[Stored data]
--- START ---
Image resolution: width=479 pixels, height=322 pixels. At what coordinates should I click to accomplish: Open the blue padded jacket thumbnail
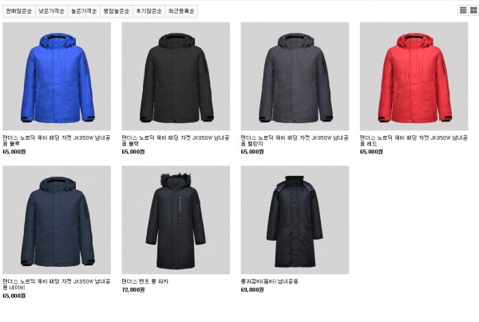pos(57,77)
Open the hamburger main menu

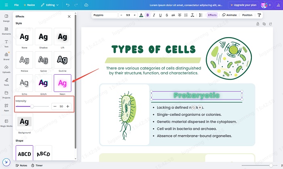point(5,5)
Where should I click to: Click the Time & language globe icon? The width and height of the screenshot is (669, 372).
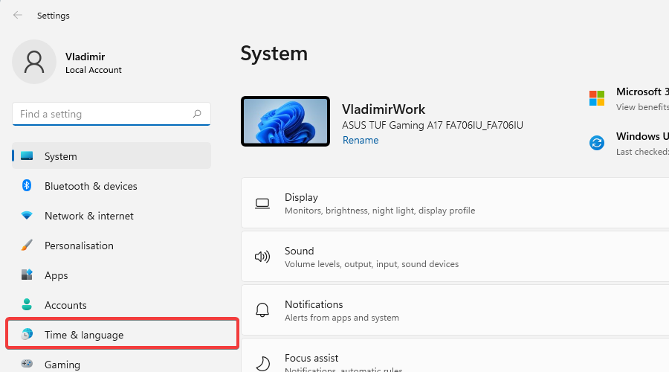pyautogui.click(x=27, y=335)
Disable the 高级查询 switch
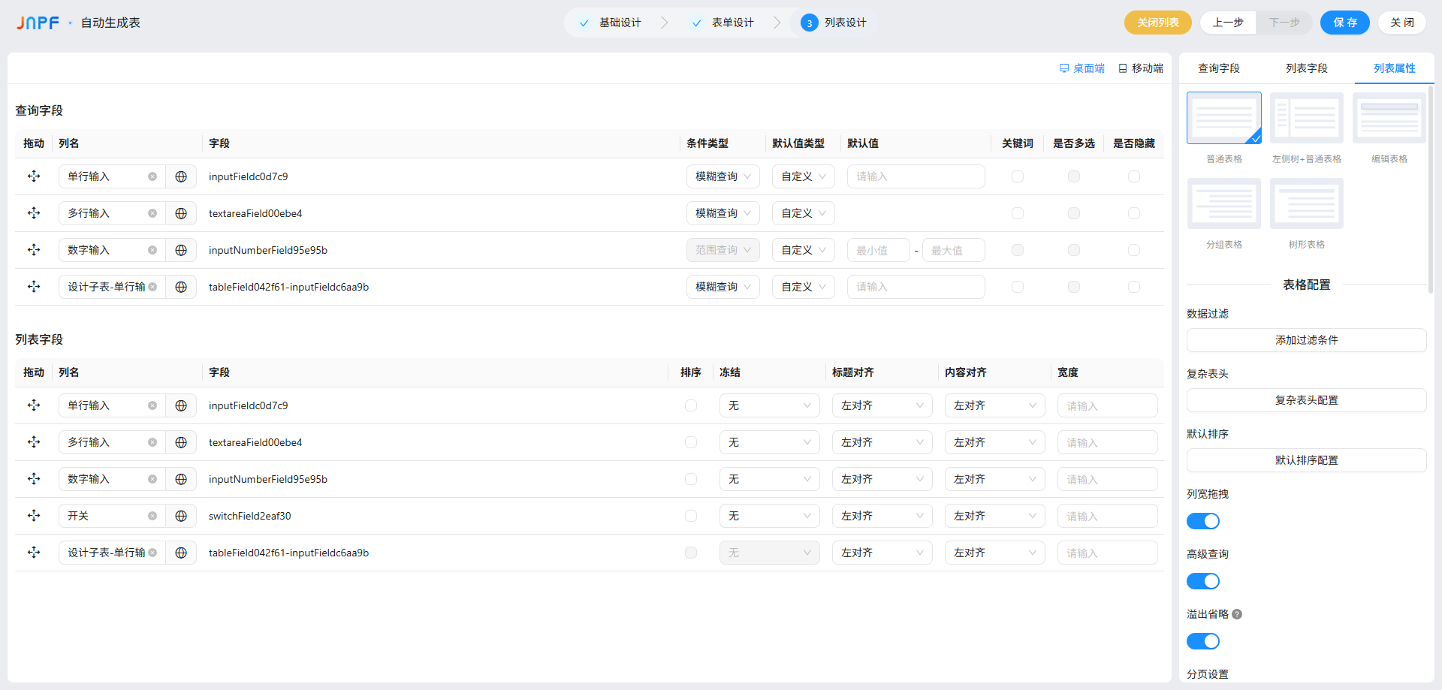 [1202, 581]
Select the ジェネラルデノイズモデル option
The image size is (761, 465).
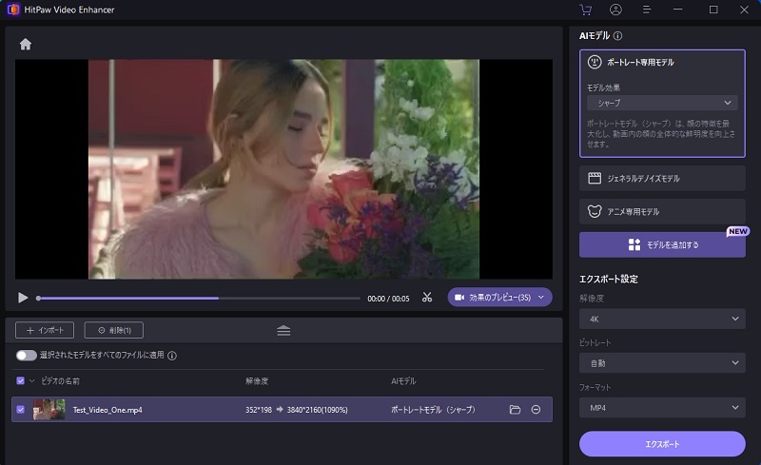click(662, 178)
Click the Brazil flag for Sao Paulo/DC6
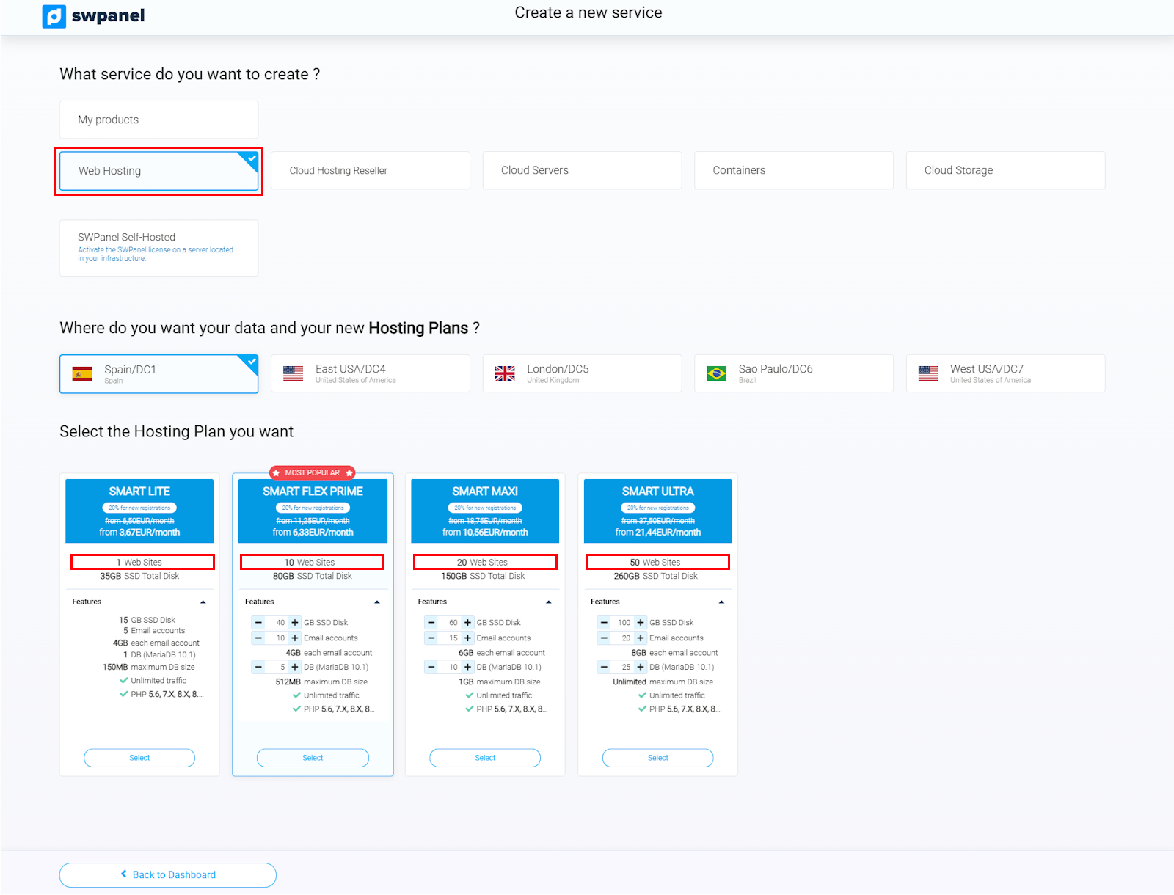Viewport: 1174px width, 895px height. [x=716, y=373]
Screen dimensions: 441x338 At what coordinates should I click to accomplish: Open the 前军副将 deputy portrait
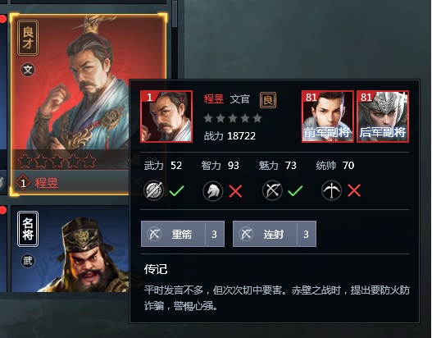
--- END ---
Please print all the entries exactly as written, but drop the pictures.

= TASK ANSWER =
Image resolution: width=479 pixels, height=322 pixels. At what coordinates should I click to accomplish: Open the blue padded jacket thumbnail
pos(57,77)
Open the hamburger main menu

point(5,5)
Where should I click to: Click the Time & language globe icon? The width and height of the screenshot is (669, 372).
pyautogui.click(x=27, y=335)
Disable the 高级查询 switch
 [1202, 581]
Select the ジェネラルデノイズモデル option
The image size is (761, 465).
click(662, 178)
Click the Brazil flag for Sao Paulo/DC6
Viewport: 1174px width, 895px height. [x=716, y=373]
Screen dimensions: 441x338 At what coordinates should I click to accomplish: Open the 前军副将 deputy portrait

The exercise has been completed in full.